▶ Extrait du texte:

▽

Le retour se faisait par Saint-Raphaël et Cannes en suivant le bord de mer. L'Esterel nous offrait une facette différente de sa beauté. Ses porphyres rouges plongeaient dans le bleu indigo de la mer qui se ruait sur les rochers. Insatisfaite, elle continuait à ciseler les rivages des hautes falaises, à réduire ses obstacles, à détruire ses récifs. Parfois, nous l'avons vue paresseuse sur ses rivages où les fleurs tropicales multicolores se mêlaient à la flore tempérée, et apportaient les senteurs de l'Afrique. Nous étions dans un paradis qui vit défiler jadis, les flottes grecques et romaines, ainsi que les felouques barbaresques. La route sinueuse bordée de palmiers et d'orangers, épousait presque parfaitement le littoral, traversait Agay, Anthéor, montait à la pointe du Cap-Roux, couvert de pins parasols, se tortillait à travers le Trayas, Miramar, la Théoule et la Napoule où l'enchantement cédait, hélas, à la réalité du béton. Les quelques régions décrites sont l'image même de la nature exceptionnelle des Alpes-Maritimes et des environs. Tout y est : l'argent des oliviers, le vert des mélèzes, les parfums du thym et de la sarriette, les effluves du mimosa et de la lavande, le chant des cigales toujours en verve, le ciel d'une luminosité exceptionnelle. Le charme était sur le visage des jeunes femmes entrevues dans les villages que nous traversions. Elles étaient belles et pimpantes ! C'est vrai qu'elles descendaient de souches lointaines ; de Grèce, de Rome. Elles nous souriaient, peut-être étaient-ce nos tenues bariolées qui les amusaient ?

△

▶ Consigne: Dans l'extrait sur la côte de l'Esterel, relevez toutes les plantes nommées dans la phrase qui commence par « Tout y est ».

▶ Données fournies:
▽

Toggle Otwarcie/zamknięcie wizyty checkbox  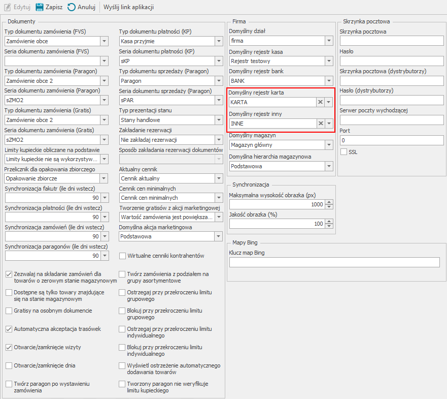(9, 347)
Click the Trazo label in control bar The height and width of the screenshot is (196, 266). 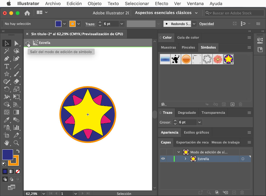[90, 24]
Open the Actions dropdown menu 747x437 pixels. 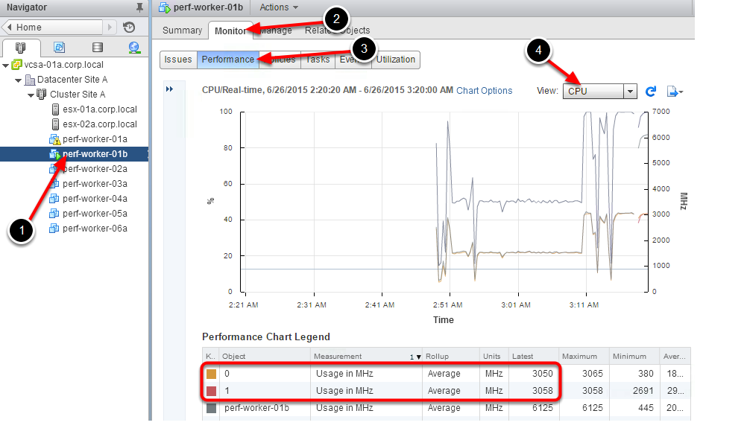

△

▶ Corrigé: oliviers, mélèzes, thym, sarriette, mimosa, lavande